The John Rogerson Montgomery House is a residence designed by country house architect Howard Van Doren Shaw in Glencoe, Illinois, United States. It is considered to be a significant example of Georgian Revival architecture mixed with Arts & Crafts influences.

==History==
John Rogerson Montgomery II was born in Chicago on 8 March 1866. His father William A. Montgomery (1838–1895) was born in Lancaster, Pennsylvania, served in the 15th Wisconsin Volunteer Infantry rising to the rank of Captain and practicing law in Chicago from 1867 to 1895. His mother Was Ellen S. Smith (c. 1840 – 1866), who died nine days after his birth. He was named for his grandfather, noted Lancaster County attorney and shares a name in common with his father, grandfather, father's older brother and with his son. John graduated from Beloit College, Montgomery received a law degree in 1889; his father, grandfather and great grandfather had all been lawyers. When he was admitted to the bar he joined his father's practice. He became a successful attorney in the partnership of Montgomery, Hart, Pritchard & Herriott. Montgomery served as president of the Chicago Bar Association in 1920 and the Illinois Bar Association in 1925. He was a charter member of the American Law Institute when it was founded in 1923. He also served on the board of the Chicago Theological Seminary and was a member of the Union League Club of Chicago & University Club of Chicago. Montgomery chose architect Howard Van Doren Shaw for his estate in 1909 because Shaw had emerged as the premier architect in the Chicago area for stately country houses. Over the span of his career, Shaw would design sixty-four such estates. In 1929, the Montgomery family commissioned Granger & Bollenbacher to design a matching garage for the property.

==Architecture==
The John Rogerson Montgomery House was built in Glencoe, Illinois. The 2 1/2-story building is predominantly Georgian Revival in nature, although there are significant influences from other movements. It is L-shaped, extending the smaller branch of the "L" to the northeast. The main facade faces the south. The main section is 30 × 75 ft across the main facade plus a 22 × 23 ft extension in the northeast. The roof was replaced with historically congruent wood shakes, and the gutters are copper. Two recent additions have been constructed in the rear of the house.

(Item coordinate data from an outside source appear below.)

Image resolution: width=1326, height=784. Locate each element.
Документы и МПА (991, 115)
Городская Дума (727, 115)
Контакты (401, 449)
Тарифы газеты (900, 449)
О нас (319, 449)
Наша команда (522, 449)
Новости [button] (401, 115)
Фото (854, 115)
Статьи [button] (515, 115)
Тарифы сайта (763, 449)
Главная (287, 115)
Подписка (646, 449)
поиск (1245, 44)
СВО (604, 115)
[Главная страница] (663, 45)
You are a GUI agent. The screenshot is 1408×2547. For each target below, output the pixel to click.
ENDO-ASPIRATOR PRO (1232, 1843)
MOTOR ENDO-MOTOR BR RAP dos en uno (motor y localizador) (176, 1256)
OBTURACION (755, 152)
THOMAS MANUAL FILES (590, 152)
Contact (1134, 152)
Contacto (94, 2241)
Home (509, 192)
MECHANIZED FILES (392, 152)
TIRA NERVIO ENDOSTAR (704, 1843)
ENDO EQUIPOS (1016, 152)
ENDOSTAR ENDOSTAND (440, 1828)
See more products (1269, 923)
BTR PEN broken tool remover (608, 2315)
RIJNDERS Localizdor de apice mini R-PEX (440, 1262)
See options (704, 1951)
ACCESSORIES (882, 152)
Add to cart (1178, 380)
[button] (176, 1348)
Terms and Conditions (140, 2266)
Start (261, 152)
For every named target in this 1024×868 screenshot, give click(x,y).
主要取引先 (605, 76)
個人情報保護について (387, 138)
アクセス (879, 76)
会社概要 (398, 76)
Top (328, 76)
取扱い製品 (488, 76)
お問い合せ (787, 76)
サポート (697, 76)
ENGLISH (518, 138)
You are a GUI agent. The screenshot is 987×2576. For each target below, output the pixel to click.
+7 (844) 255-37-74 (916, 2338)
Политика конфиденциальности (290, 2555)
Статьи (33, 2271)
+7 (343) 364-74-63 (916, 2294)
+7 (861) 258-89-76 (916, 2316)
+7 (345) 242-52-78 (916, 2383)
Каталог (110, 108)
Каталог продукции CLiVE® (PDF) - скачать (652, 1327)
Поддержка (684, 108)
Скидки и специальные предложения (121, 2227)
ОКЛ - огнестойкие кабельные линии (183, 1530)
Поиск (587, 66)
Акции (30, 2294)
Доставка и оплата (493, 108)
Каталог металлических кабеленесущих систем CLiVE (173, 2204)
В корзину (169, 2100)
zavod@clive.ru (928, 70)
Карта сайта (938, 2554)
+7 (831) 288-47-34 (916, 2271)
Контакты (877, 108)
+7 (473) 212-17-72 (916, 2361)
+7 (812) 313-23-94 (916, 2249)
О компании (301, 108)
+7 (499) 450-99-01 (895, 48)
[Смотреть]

The building is largely constructed with red bricks varying in hue. There are three rectangular chimneys: one on the west wall of the "L", one on the east wall of the house, and one on the west end of the main section, emerging through the roof. Windows very in size and shape, utilizing 8/12, 6/9, 8/8, and 6/6 patterns. Dormers on the south and east sides each have two casements with six lights. The main (south) facade has seven bays; the main entrance is in the third from the west. The entrance includes a porch with two cylindrical columns atop a rectangular landing. The columns have Doric order capitals and the landing is brick. The columns support a small platform.